>> Begin

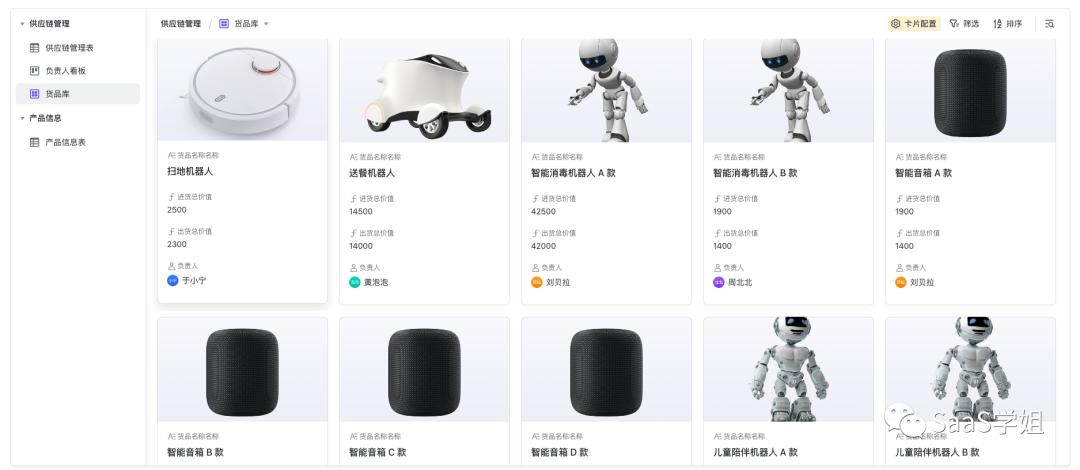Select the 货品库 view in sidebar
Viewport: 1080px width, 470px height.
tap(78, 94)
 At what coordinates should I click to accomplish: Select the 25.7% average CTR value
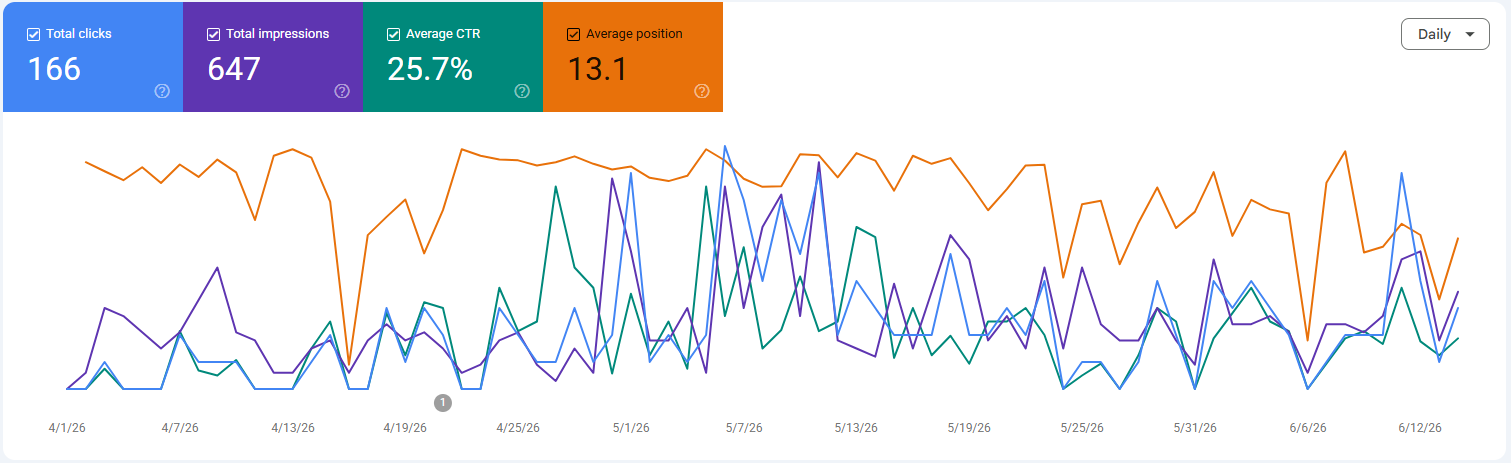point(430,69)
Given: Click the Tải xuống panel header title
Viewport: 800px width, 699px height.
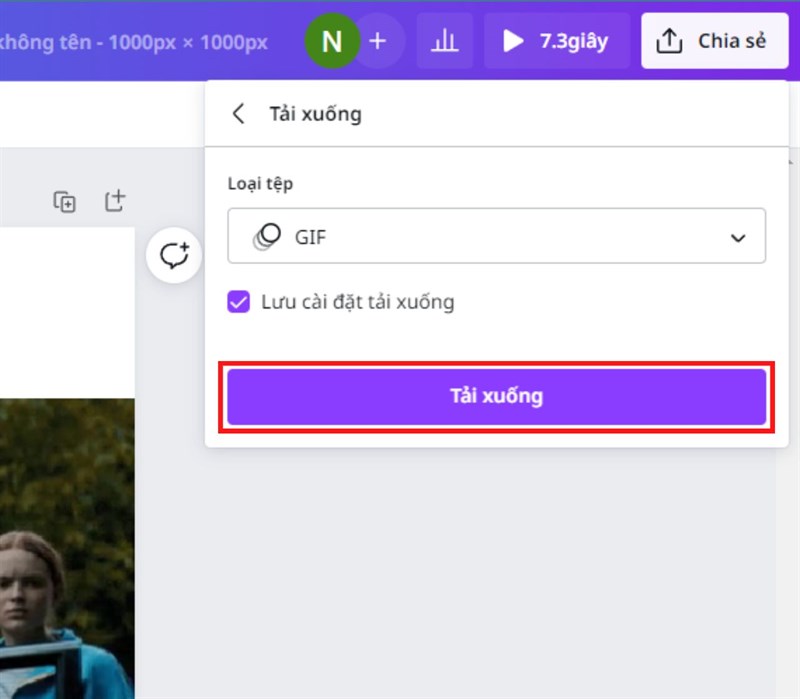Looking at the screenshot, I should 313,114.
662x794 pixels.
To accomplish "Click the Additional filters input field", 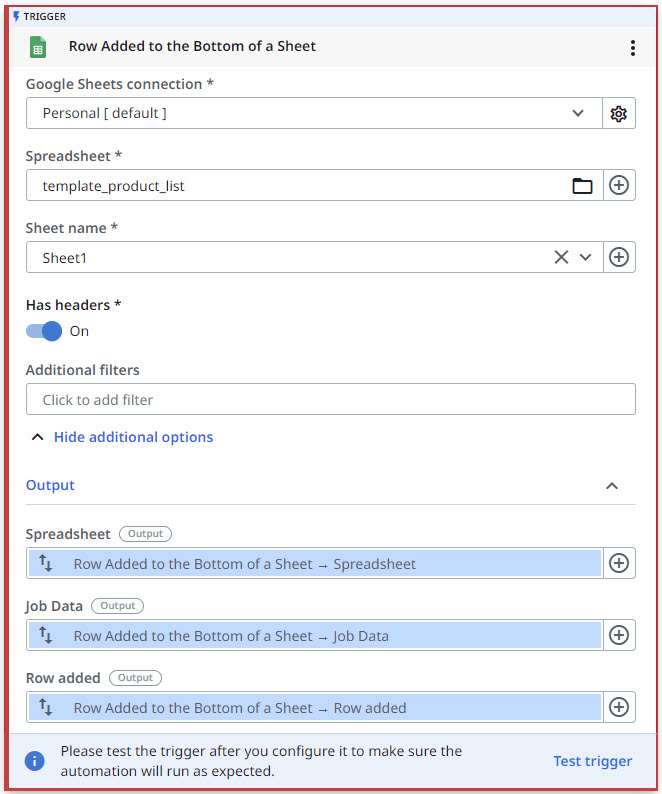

>> End
>> Begin

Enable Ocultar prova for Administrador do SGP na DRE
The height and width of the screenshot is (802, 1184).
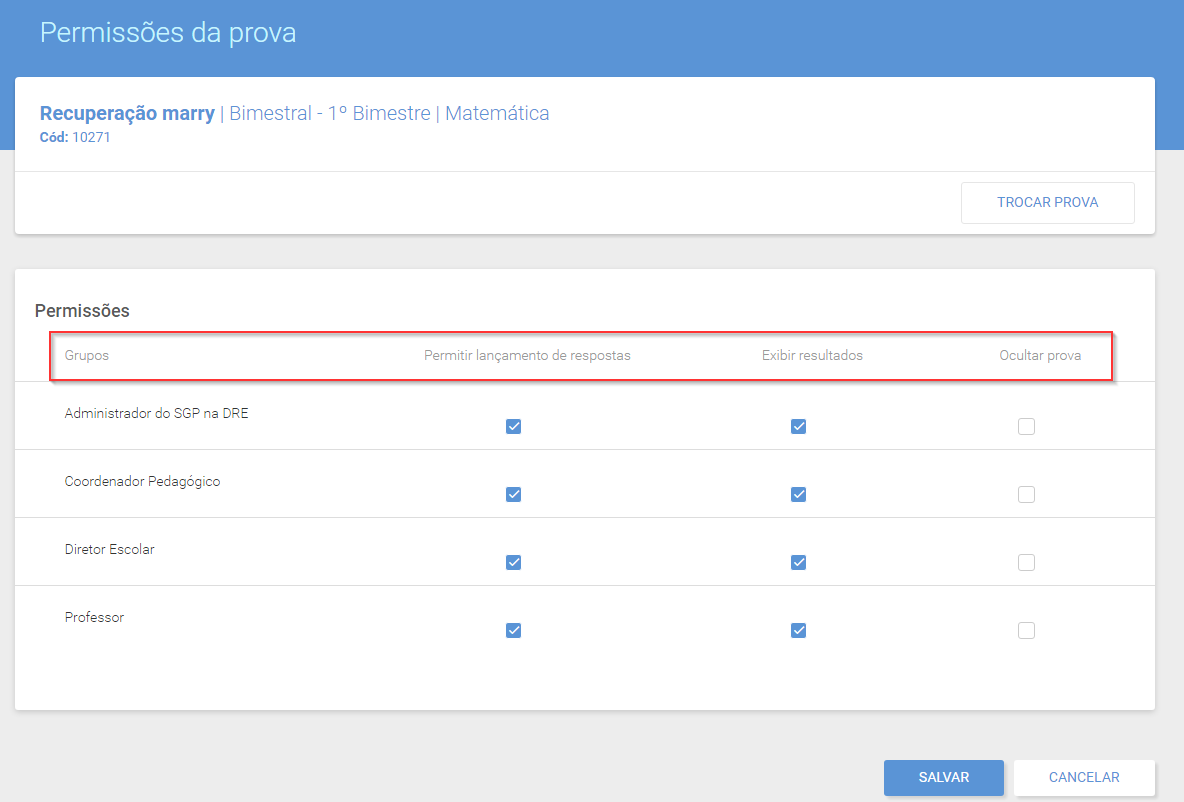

>> End

Give the rows from the line with "At what coordinates" to the line with "the Additional filters", both included, as a numbered list without blank lines. Leave the pictures out.

1.  At what coordinates should I click to accomplish: Select the 25.7% average CTR value
2. point(430,69)
3. Given: Click the Tải xuống panel header title
4. Viewport: 800px width, 699px height.
5. Looking at the screenshot, I should 313,114.
6. 662x794 pixels.
7. To accomplish "Click the Additional filters input field", 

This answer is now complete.